Oberbürgermeisterin legt Widerspruch zur Stadtratsentscheidung Albertbrücke ein

Damit wird eine erneute Abstimmung zur Sanierung und Instandsetzung der Albertbrücke zur Stadtratssitzung am 11. Juli notwendig. +++

Oberbürgermeisterin Helma Orosz hat heute, 26. Juni, die Stadträte darüber informiert, dass sie zur getroffenen Stadtratsentscheidung Albertbrücke Widerspruch mit der Begründung der Nachteiligkeit für die Landeshauptstadt Dresden einlegt.

„Der am 20. Juni im Stadtrat getroffene Beschluss steht im Widerspruch zu einer sparsamen und wirtschaftlichen Haushaltsführung“, erklärt Oberbürgermeisterin Helma Orosz in ihrem Schreiben an die Stadträte.
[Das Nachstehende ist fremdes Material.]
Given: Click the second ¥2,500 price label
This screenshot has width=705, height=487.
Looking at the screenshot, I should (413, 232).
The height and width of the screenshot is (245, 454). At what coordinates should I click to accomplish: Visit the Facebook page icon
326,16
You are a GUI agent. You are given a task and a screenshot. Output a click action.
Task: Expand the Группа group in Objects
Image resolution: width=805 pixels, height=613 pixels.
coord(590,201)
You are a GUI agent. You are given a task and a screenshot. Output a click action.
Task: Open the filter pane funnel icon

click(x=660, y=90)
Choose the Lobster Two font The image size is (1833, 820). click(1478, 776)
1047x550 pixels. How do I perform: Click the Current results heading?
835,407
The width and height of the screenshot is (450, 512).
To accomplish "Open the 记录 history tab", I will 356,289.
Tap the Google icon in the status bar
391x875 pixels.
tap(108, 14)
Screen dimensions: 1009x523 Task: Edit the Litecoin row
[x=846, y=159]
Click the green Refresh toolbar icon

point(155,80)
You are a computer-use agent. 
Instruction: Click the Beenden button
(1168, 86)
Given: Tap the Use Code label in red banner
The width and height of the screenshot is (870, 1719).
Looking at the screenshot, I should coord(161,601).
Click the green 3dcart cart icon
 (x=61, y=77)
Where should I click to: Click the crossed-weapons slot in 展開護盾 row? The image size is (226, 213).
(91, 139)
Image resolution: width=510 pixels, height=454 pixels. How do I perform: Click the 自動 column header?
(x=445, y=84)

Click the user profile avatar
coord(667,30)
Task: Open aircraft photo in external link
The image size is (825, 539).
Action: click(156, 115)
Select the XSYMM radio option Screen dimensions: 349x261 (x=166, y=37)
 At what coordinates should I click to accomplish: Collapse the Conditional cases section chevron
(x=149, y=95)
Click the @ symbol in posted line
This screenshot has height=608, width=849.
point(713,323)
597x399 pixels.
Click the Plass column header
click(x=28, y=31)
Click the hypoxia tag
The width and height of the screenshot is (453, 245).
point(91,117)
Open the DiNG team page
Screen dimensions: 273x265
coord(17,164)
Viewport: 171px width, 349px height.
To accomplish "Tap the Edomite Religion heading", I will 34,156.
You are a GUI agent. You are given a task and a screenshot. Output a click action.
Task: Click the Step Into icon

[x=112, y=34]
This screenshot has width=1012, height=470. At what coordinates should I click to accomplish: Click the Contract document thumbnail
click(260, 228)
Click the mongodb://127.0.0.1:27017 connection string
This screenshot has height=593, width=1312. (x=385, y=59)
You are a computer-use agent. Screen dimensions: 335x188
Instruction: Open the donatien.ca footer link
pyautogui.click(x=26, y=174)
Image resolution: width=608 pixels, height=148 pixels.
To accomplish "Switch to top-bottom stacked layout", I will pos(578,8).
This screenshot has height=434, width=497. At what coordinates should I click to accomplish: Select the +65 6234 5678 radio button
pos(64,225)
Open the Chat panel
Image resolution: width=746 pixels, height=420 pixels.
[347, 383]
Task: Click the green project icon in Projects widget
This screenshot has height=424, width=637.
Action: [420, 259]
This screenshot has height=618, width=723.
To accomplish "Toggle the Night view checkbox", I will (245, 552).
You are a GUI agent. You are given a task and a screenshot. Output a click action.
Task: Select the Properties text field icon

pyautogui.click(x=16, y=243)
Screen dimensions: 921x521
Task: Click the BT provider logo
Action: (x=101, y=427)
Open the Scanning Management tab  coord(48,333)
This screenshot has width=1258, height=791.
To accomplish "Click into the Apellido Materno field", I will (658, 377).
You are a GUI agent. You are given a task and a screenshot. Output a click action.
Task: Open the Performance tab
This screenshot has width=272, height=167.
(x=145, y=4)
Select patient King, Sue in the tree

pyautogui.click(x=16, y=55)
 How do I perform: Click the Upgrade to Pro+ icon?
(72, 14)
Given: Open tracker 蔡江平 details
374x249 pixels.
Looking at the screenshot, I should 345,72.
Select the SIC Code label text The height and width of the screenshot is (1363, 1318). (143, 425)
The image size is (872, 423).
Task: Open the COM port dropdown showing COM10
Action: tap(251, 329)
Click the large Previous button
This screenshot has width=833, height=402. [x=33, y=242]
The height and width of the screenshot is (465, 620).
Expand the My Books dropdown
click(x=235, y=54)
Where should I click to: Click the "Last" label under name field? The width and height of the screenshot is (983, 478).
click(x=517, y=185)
Danach gebietet das Prinzip der Wirtschaftlichkeit, stets die günstigste Relation zwischen dem verfolgten Zweck und den einzusetzenden Mitteln anzustreben. Außerdem wird aus Sicht der Oberbürgermeisterin mit dem jetzigen Stadtratsbeschluss der Grundsatz der Sparsamkeit verletzt.

Damit wird eine erneute Abstimmung zur Sanierung und Instandsetzung der Albertbrücke zur Stadtratssitzung am 11. Juli notwendig.